Try it
Among the lines below, copy each one in which "will" appears.

Stored data

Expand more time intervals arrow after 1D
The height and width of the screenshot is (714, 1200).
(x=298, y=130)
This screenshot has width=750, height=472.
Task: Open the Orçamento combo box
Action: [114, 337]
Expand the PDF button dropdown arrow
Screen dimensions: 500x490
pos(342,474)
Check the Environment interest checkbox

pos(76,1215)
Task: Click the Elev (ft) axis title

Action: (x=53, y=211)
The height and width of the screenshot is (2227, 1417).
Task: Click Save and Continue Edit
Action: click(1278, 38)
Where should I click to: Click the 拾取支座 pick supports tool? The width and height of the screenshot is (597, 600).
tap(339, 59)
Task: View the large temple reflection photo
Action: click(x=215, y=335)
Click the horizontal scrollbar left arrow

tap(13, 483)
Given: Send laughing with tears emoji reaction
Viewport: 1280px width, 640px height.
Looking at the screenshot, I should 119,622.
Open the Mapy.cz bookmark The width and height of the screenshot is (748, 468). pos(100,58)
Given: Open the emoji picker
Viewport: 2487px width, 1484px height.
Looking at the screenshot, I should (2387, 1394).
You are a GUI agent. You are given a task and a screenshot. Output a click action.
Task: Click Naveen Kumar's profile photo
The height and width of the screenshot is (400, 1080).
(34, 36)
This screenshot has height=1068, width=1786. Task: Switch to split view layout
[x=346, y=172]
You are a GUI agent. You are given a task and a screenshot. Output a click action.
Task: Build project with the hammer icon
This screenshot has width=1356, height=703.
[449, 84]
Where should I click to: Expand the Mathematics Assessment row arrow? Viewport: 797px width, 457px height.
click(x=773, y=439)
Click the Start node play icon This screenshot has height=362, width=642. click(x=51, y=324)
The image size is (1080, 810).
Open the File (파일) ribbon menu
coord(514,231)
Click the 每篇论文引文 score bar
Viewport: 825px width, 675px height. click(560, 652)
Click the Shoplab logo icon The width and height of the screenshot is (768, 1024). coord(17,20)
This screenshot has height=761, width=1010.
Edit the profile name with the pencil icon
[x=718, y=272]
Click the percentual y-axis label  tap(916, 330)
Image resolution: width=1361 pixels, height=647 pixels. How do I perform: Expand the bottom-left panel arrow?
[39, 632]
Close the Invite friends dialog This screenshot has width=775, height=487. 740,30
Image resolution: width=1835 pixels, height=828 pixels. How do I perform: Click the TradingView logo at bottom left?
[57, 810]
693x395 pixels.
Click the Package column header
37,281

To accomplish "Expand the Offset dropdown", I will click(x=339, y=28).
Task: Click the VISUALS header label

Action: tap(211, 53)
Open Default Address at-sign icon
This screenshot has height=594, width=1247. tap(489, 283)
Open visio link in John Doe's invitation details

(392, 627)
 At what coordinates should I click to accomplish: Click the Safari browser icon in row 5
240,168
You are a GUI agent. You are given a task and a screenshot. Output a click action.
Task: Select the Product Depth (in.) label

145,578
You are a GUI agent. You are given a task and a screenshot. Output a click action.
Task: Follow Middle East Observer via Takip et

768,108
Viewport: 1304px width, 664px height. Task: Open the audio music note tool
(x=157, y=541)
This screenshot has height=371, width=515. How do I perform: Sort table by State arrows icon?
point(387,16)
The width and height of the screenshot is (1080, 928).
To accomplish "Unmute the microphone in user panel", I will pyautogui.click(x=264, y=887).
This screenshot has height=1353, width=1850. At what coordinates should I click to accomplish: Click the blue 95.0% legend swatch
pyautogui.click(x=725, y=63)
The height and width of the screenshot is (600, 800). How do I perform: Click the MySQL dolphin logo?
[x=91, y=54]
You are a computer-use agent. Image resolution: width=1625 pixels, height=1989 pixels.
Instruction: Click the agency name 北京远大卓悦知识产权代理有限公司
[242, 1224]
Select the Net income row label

Result
To accomplish "Expand the Offset dropdown", I will click(x=339, y=28).
To accomplish "Unmute the microphone in user panel", I will pyautogui.click(x=264, y=887).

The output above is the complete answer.